EXERCISE INSTRUCTIONS:
A. In the blog post on Dell MD3000 multipath, which open source software was chosen for the new storage?
B. Write the next part of the blog post on Dell MD3000 multipath, picking up right after its list of hardware.

PASSAGE SHOWN:
Begin

Archive for the ‘servers’ Category

h1

Dell MD3000 Multipath on Debian

December 16, 2009

We are in the process of deploying some new infrastructure to store the 150+GB of new content (media only, not including text) uploaded to WordPress.com daily.

WordPress.com data in GB

After some searching and testing, we have decided to use the open source software MogileFS developed in part by our friends at Six Apart. Our initial deployment is going to be 180TB of storage in a single data center and we plan to expand this to include multiple data centers in early 2010. In order to get that amount of storage affordably, the options are limited. We thought about building Backblaze devices, but decided that the ongoing management of these in our hosting environment would be prohibitively complicated. We eventually settled on Dell’s MD PowerVault series. Our configuration consists of:

  • 4 x Dell R710 ( 32GB RAM/2 x Intel E5540/2 x 146GB SAS RAID 1)
  • 4 x Dell MD3000 (15 x 1TB 7200 RPM HDD each)
  • 8 x Dell MD1000 (15 x 1TB 7200 RPM HDD each)

End

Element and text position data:

Begin

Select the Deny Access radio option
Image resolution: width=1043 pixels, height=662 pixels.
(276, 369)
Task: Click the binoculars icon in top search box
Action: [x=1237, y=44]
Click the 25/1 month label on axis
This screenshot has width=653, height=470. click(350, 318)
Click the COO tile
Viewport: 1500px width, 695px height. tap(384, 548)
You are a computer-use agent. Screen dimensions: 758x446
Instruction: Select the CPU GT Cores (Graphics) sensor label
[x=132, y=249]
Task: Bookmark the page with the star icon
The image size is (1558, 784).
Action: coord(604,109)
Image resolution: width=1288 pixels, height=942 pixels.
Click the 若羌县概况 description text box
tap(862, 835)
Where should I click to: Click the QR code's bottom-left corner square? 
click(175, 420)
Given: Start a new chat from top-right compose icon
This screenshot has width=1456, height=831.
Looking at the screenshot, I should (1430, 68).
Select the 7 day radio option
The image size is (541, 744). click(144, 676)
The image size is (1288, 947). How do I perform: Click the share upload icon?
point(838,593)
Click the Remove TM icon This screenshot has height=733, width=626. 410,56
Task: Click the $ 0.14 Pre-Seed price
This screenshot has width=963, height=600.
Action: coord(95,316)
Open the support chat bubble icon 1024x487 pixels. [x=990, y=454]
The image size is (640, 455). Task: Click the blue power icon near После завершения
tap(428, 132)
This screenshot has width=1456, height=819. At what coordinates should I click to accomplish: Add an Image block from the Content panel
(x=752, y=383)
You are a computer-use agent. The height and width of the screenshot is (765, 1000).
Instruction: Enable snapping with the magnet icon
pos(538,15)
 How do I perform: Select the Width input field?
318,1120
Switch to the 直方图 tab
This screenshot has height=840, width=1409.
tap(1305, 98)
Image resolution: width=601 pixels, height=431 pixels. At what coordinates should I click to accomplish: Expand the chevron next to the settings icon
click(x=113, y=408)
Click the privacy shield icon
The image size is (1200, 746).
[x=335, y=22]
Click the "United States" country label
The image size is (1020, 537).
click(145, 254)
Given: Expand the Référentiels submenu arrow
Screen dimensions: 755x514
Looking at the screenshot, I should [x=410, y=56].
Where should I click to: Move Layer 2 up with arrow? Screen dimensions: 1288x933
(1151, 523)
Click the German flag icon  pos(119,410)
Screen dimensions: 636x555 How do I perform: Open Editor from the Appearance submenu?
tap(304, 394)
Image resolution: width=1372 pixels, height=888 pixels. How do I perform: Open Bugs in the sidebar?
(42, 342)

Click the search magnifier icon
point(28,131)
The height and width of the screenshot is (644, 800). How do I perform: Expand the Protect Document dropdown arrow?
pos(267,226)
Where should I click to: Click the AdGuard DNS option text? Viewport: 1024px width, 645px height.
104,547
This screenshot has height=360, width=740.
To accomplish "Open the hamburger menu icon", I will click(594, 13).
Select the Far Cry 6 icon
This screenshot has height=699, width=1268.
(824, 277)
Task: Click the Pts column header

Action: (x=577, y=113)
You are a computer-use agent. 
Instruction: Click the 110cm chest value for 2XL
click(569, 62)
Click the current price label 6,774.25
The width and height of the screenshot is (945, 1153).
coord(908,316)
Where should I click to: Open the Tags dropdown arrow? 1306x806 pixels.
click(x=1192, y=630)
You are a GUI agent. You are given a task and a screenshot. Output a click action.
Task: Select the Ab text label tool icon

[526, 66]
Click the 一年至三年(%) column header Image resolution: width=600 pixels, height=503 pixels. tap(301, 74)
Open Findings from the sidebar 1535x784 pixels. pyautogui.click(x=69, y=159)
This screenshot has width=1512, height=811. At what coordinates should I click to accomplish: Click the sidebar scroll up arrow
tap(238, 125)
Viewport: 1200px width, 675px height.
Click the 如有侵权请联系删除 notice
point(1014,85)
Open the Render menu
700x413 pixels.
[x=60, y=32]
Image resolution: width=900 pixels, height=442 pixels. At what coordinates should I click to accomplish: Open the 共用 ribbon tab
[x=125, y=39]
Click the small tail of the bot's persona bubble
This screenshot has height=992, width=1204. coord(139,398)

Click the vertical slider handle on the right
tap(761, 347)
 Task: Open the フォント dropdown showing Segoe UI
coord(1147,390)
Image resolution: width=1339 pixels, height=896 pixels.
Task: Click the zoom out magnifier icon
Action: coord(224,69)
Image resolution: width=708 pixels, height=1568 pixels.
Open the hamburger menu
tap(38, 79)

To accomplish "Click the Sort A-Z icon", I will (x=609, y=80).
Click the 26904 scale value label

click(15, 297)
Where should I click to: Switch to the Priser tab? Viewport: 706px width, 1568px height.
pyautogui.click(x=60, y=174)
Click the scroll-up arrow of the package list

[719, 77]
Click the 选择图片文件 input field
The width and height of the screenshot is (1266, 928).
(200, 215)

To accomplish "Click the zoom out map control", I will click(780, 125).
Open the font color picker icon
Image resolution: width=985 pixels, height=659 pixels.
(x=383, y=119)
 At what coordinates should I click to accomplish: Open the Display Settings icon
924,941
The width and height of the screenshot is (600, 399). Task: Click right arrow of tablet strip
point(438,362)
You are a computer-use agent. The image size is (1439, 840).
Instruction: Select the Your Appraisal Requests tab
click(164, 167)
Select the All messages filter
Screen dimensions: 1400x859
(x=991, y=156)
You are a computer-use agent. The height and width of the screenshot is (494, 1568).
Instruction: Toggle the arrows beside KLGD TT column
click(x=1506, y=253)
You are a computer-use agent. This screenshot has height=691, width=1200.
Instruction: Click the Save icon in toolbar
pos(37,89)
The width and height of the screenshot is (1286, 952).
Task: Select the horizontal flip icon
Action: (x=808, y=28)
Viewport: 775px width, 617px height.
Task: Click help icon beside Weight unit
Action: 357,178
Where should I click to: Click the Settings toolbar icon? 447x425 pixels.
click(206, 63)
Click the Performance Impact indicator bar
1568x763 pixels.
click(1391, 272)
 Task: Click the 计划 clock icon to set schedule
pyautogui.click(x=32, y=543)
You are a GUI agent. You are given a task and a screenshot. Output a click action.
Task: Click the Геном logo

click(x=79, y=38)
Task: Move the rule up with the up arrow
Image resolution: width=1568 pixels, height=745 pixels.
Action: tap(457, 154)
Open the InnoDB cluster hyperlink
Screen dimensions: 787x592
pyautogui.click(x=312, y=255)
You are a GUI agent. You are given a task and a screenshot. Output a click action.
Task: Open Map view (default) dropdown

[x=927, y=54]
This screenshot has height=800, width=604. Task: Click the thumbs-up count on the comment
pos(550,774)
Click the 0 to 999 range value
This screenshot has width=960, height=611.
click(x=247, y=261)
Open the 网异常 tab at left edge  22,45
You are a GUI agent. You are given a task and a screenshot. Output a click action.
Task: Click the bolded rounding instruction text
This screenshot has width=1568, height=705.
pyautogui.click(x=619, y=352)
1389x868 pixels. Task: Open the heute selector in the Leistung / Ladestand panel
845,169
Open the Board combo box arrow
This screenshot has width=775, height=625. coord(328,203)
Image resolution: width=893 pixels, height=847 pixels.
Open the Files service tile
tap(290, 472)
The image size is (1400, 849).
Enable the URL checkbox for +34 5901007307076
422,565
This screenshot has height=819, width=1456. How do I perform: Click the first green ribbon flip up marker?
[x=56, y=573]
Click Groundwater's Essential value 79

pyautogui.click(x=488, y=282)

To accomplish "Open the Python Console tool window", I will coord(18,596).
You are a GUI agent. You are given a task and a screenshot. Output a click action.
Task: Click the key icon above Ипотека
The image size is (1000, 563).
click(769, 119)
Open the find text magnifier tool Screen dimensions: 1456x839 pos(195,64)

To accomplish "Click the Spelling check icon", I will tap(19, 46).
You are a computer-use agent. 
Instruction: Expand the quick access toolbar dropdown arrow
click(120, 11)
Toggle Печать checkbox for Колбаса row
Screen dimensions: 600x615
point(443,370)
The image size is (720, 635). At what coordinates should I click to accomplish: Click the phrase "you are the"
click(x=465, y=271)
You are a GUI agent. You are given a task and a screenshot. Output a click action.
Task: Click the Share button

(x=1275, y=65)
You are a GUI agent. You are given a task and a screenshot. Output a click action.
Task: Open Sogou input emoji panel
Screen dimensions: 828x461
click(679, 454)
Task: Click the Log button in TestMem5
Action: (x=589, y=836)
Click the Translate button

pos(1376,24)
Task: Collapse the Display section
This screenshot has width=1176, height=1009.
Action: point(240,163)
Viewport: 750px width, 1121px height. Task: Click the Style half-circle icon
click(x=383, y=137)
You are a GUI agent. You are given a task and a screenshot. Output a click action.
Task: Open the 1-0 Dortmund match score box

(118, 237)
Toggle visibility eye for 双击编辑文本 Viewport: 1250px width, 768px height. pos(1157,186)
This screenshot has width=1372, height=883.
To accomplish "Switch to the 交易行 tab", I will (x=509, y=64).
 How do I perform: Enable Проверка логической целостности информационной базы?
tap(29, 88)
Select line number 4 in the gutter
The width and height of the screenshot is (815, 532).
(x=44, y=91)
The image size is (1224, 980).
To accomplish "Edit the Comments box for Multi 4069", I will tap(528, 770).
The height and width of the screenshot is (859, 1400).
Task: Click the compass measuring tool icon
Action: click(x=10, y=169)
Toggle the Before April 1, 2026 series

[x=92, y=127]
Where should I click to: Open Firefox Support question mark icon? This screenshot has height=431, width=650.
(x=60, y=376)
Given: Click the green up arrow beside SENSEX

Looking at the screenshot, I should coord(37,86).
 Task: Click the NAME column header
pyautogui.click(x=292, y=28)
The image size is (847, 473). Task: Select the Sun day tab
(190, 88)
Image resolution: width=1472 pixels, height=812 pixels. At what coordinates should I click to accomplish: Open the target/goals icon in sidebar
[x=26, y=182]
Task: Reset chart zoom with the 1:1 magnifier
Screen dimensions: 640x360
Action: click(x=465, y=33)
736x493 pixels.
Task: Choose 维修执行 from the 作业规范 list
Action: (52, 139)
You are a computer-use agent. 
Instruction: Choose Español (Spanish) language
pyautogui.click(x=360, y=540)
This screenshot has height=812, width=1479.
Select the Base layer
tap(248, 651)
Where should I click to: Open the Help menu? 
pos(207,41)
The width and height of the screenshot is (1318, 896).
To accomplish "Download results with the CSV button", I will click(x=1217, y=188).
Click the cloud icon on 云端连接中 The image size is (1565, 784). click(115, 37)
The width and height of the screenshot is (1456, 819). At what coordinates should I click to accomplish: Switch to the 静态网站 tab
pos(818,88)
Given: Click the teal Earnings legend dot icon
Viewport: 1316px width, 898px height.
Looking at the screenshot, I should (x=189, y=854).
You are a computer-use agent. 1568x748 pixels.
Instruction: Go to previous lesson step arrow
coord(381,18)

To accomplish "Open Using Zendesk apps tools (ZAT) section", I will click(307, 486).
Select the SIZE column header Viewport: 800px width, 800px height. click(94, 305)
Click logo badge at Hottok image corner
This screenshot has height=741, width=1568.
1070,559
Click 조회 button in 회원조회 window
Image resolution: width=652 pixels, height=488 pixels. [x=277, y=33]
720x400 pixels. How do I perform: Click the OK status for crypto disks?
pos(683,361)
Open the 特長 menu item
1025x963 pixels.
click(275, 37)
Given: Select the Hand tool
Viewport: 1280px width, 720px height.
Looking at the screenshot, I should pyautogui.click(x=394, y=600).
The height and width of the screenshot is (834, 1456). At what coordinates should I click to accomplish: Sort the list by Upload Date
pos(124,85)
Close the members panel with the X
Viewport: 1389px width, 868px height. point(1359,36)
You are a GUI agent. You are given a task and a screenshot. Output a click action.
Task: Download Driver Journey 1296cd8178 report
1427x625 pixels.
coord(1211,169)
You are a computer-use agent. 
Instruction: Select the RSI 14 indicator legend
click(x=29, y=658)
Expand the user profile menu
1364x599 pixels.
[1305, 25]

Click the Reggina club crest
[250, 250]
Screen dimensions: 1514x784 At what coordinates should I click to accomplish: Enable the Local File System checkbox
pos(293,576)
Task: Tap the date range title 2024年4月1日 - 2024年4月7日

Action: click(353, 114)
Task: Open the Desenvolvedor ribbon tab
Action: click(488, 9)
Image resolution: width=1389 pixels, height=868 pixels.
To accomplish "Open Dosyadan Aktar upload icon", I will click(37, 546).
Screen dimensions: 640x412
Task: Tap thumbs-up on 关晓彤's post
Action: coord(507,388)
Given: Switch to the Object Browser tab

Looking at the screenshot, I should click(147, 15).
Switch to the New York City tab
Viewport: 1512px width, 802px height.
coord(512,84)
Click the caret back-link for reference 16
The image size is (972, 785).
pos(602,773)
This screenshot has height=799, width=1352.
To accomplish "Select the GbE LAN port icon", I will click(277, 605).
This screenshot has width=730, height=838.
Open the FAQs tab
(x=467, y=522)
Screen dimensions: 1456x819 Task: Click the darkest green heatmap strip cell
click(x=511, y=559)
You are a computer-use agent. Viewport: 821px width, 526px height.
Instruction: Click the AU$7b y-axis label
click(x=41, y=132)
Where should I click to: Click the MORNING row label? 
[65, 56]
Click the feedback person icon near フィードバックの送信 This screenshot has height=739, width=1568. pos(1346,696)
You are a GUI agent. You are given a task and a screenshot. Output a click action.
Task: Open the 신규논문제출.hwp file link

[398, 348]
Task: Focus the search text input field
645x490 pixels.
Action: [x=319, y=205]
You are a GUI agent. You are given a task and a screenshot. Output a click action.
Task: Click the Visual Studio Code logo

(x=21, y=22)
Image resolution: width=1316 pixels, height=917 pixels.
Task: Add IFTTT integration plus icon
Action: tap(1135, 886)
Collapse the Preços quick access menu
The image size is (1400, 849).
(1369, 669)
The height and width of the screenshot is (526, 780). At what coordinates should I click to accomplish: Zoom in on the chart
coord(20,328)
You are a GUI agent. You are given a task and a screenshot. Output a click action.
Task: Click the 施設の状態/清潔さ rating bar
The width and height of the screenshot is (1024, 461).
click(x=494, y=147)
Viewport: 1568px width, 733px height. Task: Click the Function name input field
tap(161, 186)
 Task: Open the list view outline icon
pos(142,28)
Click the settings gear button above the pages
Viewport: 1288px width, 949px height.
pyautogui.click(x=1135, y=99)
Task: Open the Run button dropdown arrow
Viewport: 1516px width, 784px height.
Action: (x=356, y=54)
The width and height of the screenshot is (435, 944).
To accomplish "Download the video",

End

RESULTS FOR EACH TASK:
A. MogileFS

B.
Each Dell R710 is connected to a MD3000 and then 2 MD1000s are connected to each MD3000. The end result is 4 self-contained units, each providing 45TB of storage for a total of 180TB.

Illustration by Joe Rodriguez

Our proof of concept was deployed on a single Dell 2950 connected to a MD1000 and things worked relatively flawlessly. We could use all of our existing tools to monitor, manage, and configure the devices when needed. Little did I know the MD3000s were so much of a pain :) Since we are using MogileFS which handles the distribution of files across various hosts and devices, we wanted these devices setup in what I thought was a relatively simple JBOD configuration. Each drive would be exported as a device to the OS, then we would mount 45 devices per machine and MogileFS would take care of the rest. Didn’t exactly work that way.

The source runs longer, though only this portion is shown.